The role of corporations in contemporary American society has become a primary concern. Although Mr Greenspan has proffered a kind of apology for the damage done by deregulation of the financial industry, he has not offered an alternative to the too-big-to-fails that have resulted. The culpability of the taxpayer-subsidized banks cannot be dismissed by the assertion that they, like a scorpion midstream on a frog's back, only do what they were designed to do.

Maddog (Mark Sherman), if you have not already read this piece from James Lieber in the VVoice (29Oct09), you might find it useful in deciding what should happen next in this political economy:
http://www.villagevoice.com/2009-10-27/news/we-ve-bailed-out-the-banks-when-do-we-go-after-the-crooks-behind-our-financial-collapse?src=newsletter

The grafs on Holder, et al, are cause for pessimism. And Lieber is too easy on the FDIC's Sheila Bair: I suspect he has revised his opinion of her in the wake of Kirsten Grind's investigative series (Puget Sound Business Journal) on the theft of WAMU.

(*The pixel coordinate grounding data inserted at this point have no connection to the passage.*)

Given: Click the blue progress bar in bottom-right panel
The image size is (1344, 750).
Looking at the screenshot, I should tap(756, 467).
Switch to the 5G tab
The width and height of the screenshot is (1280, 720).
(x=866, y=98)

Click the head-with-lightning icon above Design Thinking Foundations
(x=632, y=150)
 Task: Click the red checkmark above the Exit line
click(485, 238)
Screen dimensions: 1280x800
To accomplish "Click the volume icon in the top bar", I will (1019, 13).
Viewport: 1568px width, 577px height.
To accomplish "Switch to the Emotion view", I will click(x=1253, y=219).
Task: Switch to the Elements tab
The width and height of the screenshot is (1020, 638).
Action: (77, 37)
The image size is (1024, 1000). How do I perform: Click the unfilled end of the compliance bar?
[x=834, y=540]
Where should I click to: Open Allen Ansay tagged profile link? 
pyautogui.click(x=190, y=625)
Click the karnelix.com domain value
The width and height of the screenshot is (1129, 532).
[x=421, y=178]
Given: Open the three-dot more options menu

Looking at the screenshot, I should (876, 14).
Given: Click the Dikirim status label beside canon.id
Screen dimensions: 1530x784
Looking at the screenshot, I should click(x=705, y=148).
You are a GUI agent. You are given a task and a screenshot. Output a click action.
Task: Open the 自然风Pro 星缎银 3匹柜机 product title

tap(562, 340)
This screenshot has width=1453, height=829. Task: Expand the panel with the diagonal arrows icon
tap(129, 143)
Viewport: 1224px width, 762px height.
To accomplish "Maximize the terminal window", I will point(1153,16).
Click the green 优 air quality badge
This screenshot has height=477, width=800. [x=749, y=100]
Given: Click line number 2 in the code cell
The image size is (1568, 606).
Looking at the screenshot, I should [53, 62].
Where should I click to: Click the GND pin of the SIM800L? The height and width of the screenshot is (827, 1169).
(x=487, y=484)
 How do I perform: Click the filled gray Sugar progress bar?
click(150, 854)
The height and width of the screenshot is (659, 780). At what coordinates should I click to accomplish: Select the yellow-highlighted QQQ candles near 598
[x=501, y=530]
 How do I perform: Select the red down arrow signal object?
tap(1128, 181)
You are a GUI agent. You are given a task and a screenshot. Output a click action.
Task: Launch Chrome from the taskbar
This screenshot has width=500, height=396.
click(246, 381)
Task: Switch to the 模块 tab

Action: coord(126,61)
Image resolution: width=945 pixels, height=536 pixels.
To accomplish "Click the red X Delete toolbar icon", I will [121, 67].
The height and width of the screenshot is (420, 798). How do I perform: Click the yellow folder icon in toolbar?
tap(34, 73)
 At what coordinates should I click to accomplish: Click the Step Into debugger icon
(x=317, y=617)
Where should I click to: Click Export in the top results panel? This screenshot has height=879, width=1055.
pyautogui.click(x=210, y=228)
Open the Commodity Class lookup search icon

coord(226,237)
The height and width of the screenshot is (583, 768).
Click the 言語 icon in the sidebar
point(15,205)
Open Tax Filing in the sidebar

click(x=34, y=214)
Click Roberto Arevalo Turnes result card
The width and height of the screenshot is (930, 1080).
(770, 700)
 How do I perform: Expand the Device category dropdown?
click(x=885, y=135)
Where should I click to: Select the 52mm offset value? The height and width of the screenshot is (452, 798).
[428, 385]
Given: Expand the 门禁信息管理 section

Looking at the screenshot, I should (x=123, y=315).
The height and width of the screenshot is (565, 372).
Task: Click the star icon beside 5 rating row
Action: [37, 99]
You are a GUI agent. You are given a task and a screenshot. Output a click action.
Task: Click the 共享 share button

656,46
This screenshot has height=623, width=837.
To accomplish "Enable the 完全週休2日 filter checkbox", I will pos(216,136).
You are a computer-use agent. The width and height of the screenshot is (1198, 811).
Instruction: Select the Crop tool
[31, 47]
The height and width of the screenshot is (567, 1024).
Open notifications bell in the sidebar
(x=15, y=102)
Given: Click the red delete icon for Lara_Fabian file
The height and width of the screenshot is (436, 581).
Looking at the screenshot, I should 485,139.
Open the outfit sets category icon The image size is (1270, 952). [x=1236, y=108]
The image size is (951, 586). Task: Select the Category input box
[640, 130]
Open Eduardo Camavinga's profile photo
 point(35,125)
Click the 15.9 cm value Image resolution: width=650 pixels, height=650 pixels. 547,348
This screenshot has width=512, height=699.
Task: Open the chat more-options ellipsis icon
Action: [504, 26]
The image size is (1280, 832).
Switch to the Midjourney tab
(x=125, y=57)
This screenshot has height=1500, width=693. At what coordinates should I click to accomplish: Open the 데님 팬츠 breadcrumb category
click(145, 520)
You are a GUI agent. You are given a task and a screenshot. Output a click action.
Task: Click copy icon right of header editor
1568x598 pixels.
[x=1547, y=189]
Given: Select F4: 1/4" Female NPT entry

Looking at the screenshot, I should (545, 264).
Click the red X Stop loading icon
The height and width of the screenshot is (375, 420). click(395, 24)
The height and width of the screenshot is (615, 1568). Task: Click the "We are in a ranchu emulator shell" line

Well, you have to hand it to Goldman, they are about as bald faced as it gets as far as their business practices. Set the entity up for failure, then place high paying bets that they will! And profit handsomely on both occasions.

So the real question will be, will the taxpayers of this country bail out Greece? Or should we say send more money to Goldmans via greece and AIG?